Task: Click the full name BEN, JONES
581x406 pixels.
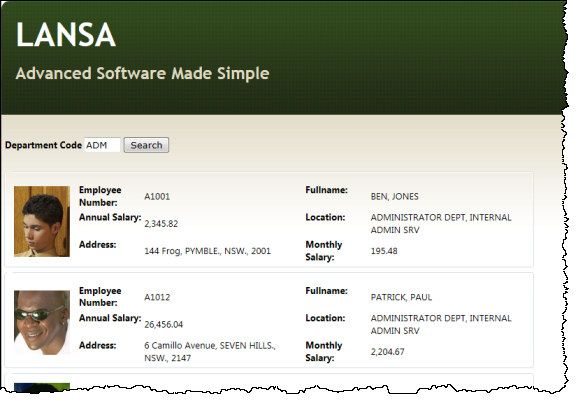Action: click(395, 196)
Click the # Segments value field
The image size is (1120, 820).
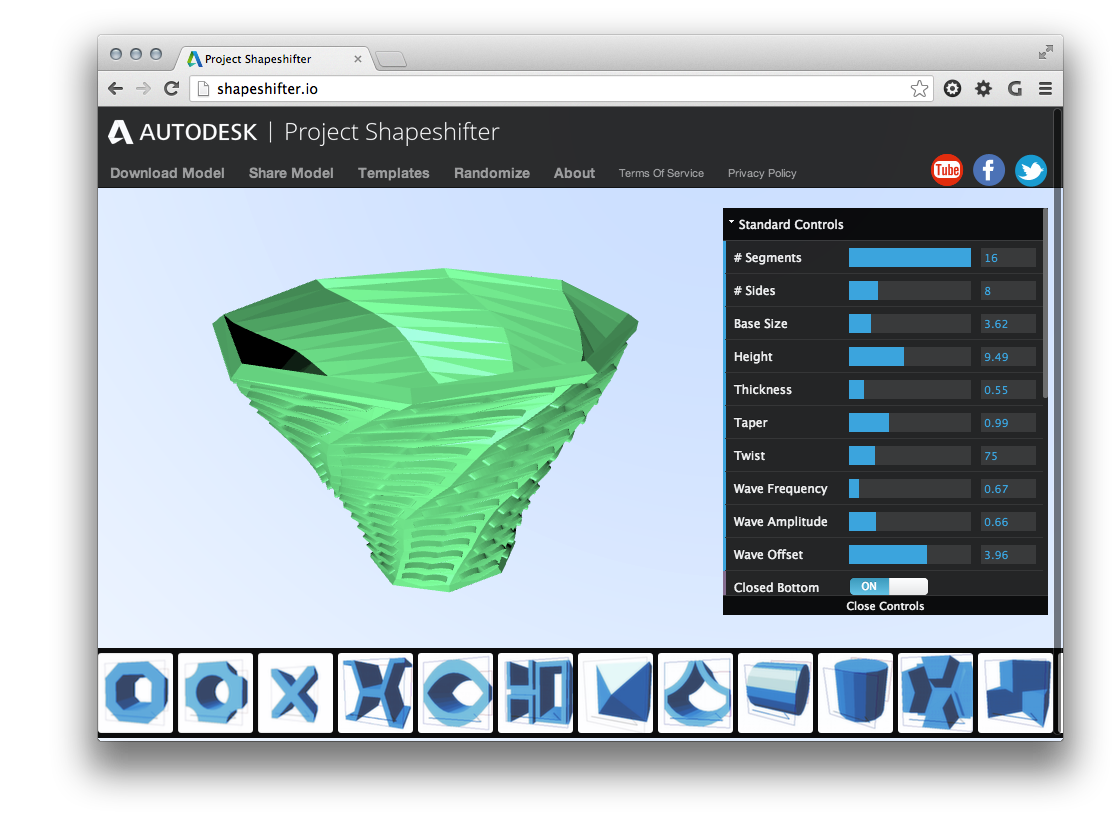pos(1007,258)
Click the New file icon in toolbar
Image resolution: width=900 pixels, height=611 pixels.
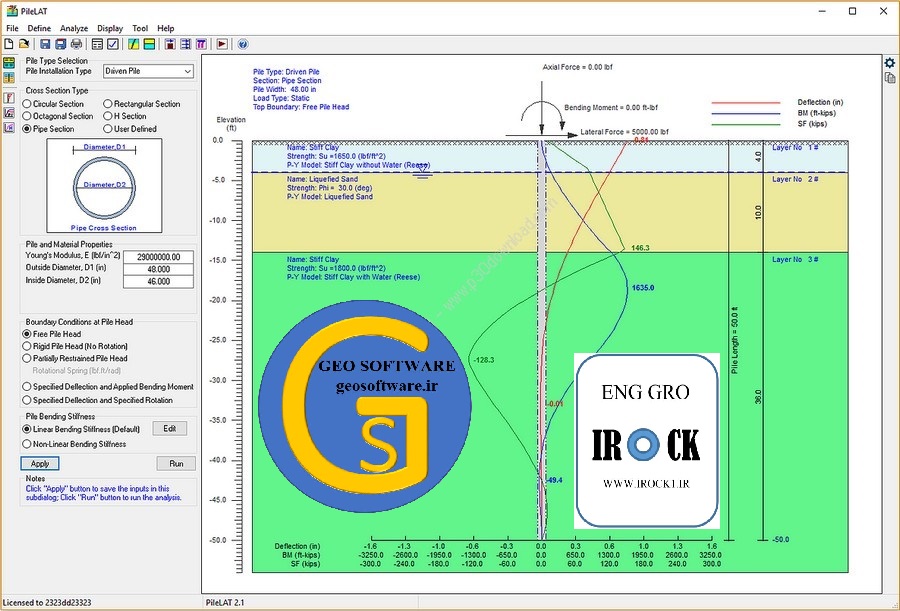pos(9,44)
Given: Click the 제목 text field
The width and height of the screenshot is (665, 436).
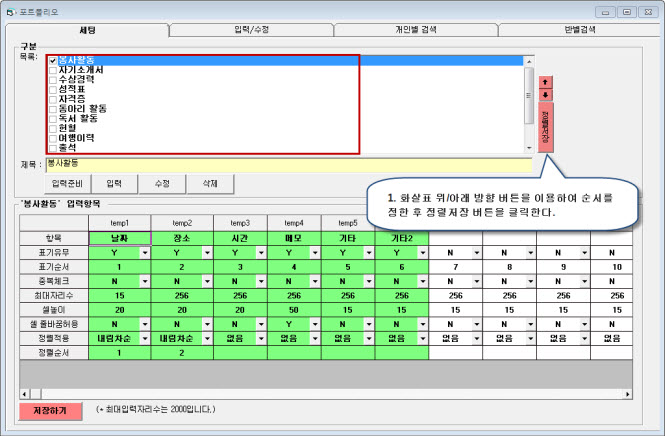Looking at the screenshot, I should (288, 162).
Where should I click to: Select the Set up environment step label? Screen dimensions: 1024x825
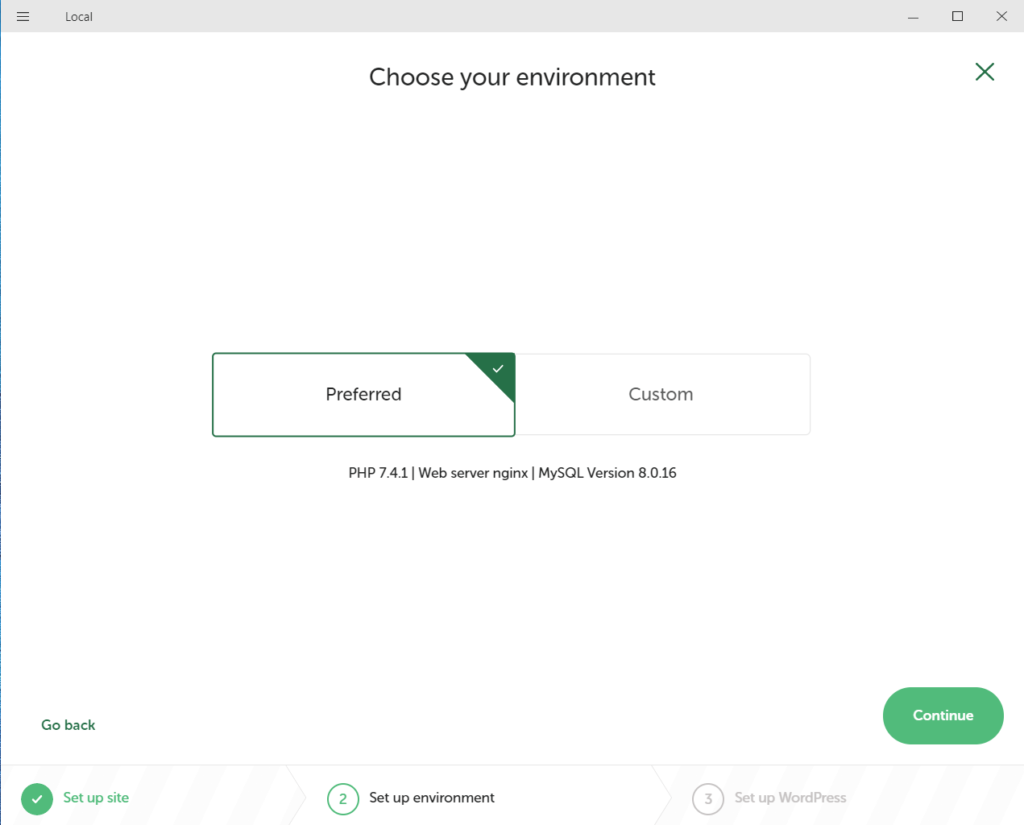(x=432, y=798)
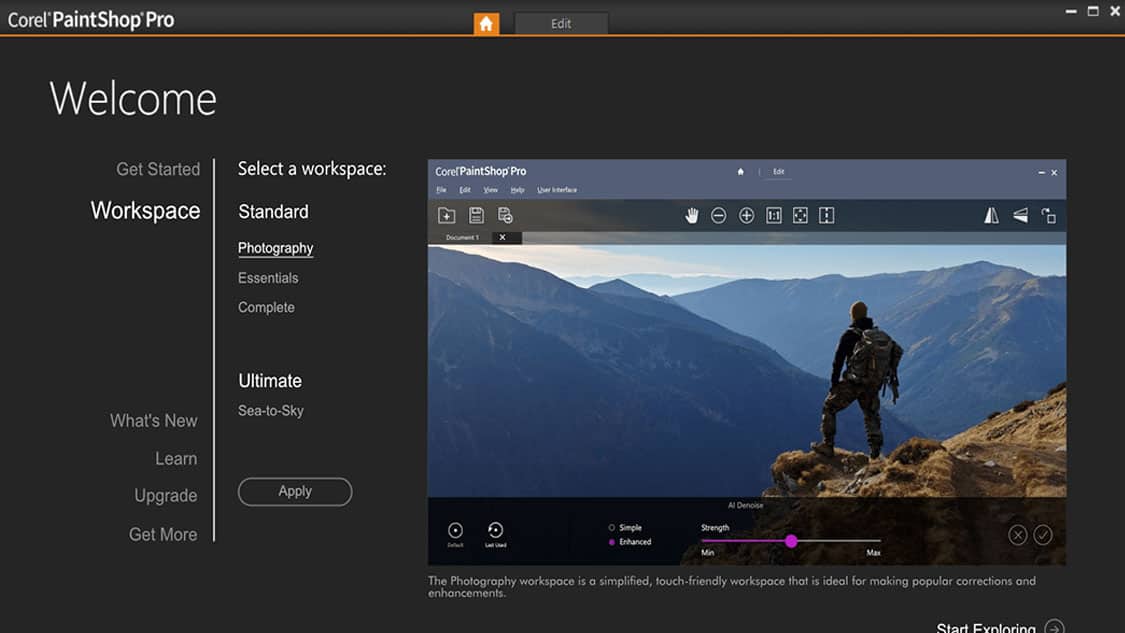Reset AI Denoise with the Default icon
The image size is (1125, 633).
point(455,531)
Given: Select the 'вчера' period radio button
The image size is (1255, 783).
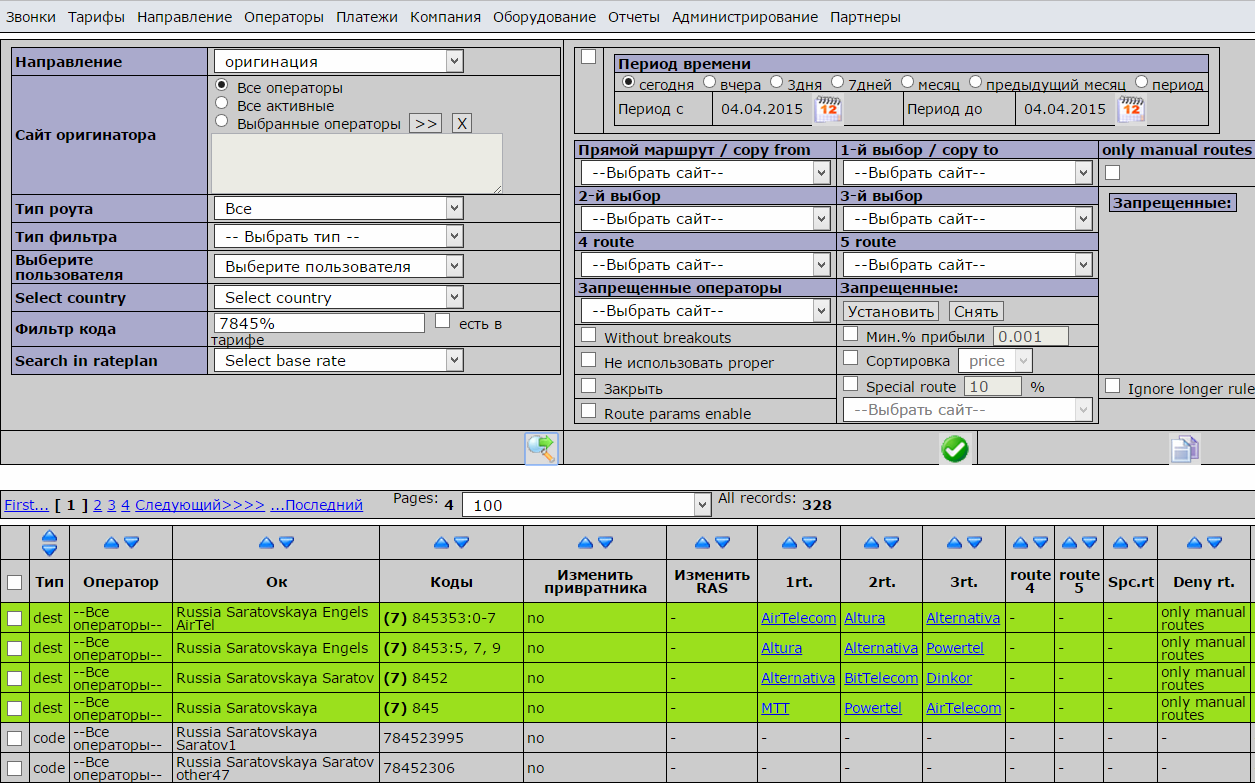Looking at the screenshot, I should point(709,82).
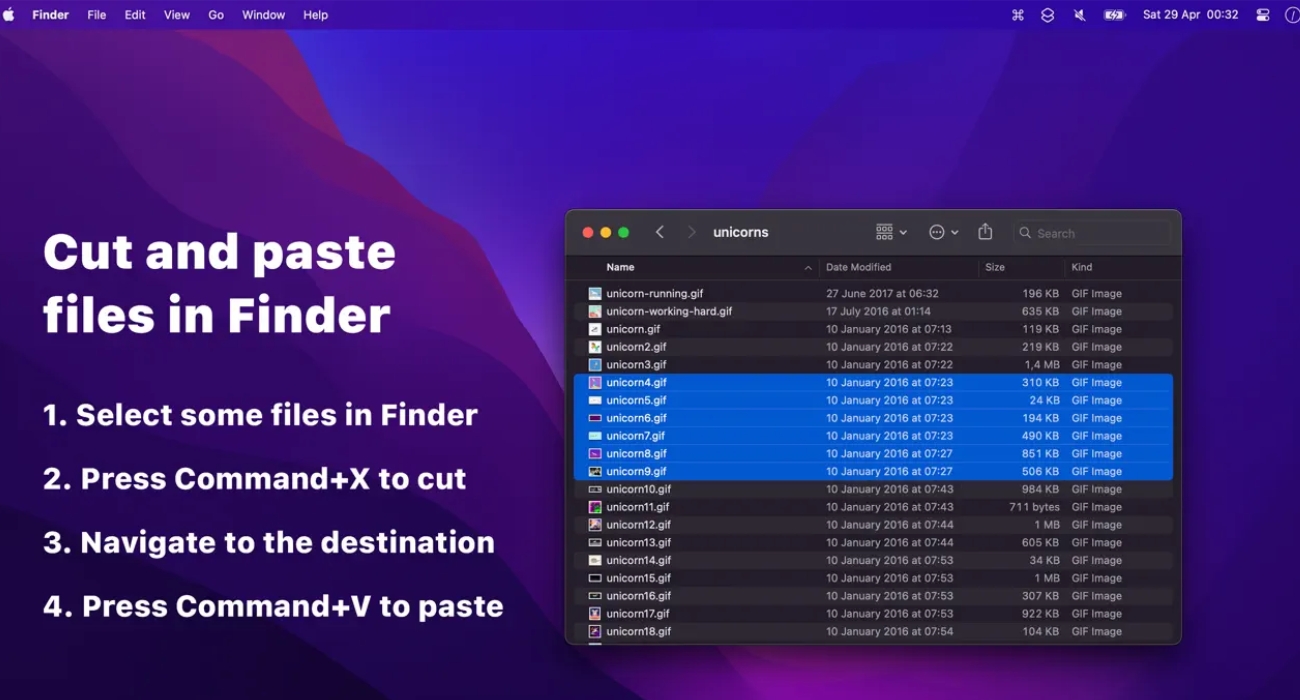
+++
*Required action*
Once the pictures are set aside, what is needed is the lines from the line with "Given: Select the 'вчера' period radio button" through the end of the data, written out exactly and alone.

*Result for this task*
Given: Select the 'вчера' period radio button
The image size is (1255, 783).
Looking at the screenshot, I should point(709,82).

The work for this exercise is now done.